Starting at about 6:50am MST this morning we started to see a new spam outbreak alleging to be from CNN.  Emails will appear to be from several different senders such as "CNN News Centre - Headline News", "Media News", and "News Centre" with addresses such as support@cnn.com and hot@cnn.com.  The email that our Threat Operations Center has observed thus far is centered around the current Israel conflict in Gaza. 

Here is a sample message of what we have seen:

Israel offers short respite from strikes.
Israel will halt its bombardment of Gaza for three hours every day to allow residents of the Hamas-ruled Palestinian territory to obtain much-needed supplies, a military spokesman says.
The images broadcast here were graphic and striking.
The Al Jazeera English report below captures the extent of the devastation caused by the initial strikes.

Proceed to view details:

hxxp://edition.cnn.2009.companies.world-3lqpkmhos.gazaisraelbbc.com/israel-gaza.htm?/completeserv/VIDEO=abbbflubhkg4w02


2009 Cable News Network. A Time Warner Company. All Rights Reserved.

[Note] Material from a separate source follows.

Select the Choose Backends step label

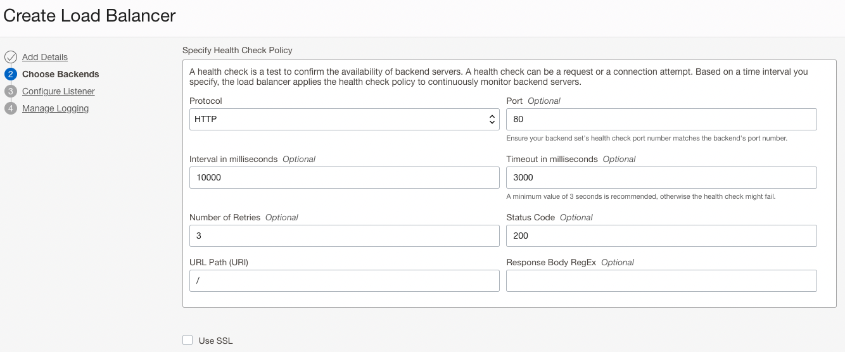tap(61, 74)
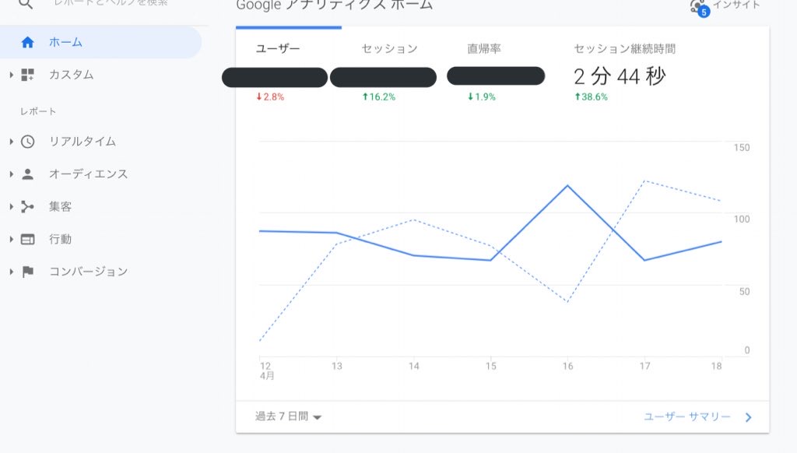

The URL being linked to is changing from message to message , however the "edition.cnn.2009" at the start of the URL appears to be static through the samples we have observed thus far.  Also, the page "israel-gaza.htm" has been linked to in all samples we have seen.

Volumes started out fairly modest at about 50 instances seen within the first 45 minutes, but started to pick up pace very quickly at around 8am MST where we saw another 1,300 within about 10 minutes.  We are continuously collecting volume numbers and will post more updates as needed.
If the link in the email is clicked, the user is brought to a fake news page like the following:




Some sample subject lines include:
Hamas launching rocket war after Gaza evacuation
Hamas Goads Israel into War
Israel's War Crimes
War in Gaza: while Israel and Hamas fight

This tactic is similar to the CNN fake news update that we originally saw back in August 2008 where an email purporting to be from CNN was sending users to fake video sites where they were then directed to download a video codec in order to watch the video.  The video codec is actually malware. 

Due to the effectiveness of the previous CNN outbreak (our Threat Operations Center intercepted about 835M fake CNN messages during a two week period back in August) and the worldwide interest in what is currently happening in Gaza we felt it was appropriate to send out this threat alert to raise awareness in this campaign that appears to be quickly picking up steam.

We will continue to actively monitor this tactic for changes both in volume and content and will report on those as they surface.


**** UPDATE 1/8/2009 2:00pm MST *** After monitoring this threat for the past several hours, peak volumes have so far occurred during the 10am MST hour where our Threat Operations Center observed just over 80,000 of these messages. 

Current volume graph:



It also does not appear that the domains being used are fluxing across many IP addresses.  Of the domains that we have observed being pointed to by these CNN emails, they have been pointing to 5 IP addresses.  Those are 99.135.187.5, 173.21.75.102, 75.45.181.113, 91.123.159.112, and 98.141.74.204.  We will continue to monitor in the event that this changes.

The fact that volumes have dropped from their peak is not to say that this tactic is waning.  Recall that during the original CNN outbreak back in August it took 3 days for volumes to peak so it is still possible that as developments continue to evolve in Gaza that additional variants of this email and malware may crop up.  Additional updates to follow as they become available.

*** UPDATE 1/8/2009 3:20pm MST *** I stand corrected on my previous update.  The domains being used to host the fake video codec downloads are indeed fluxing, albeit not very quickly.  Current  volumes are still holding steady at about 15,000 per hour.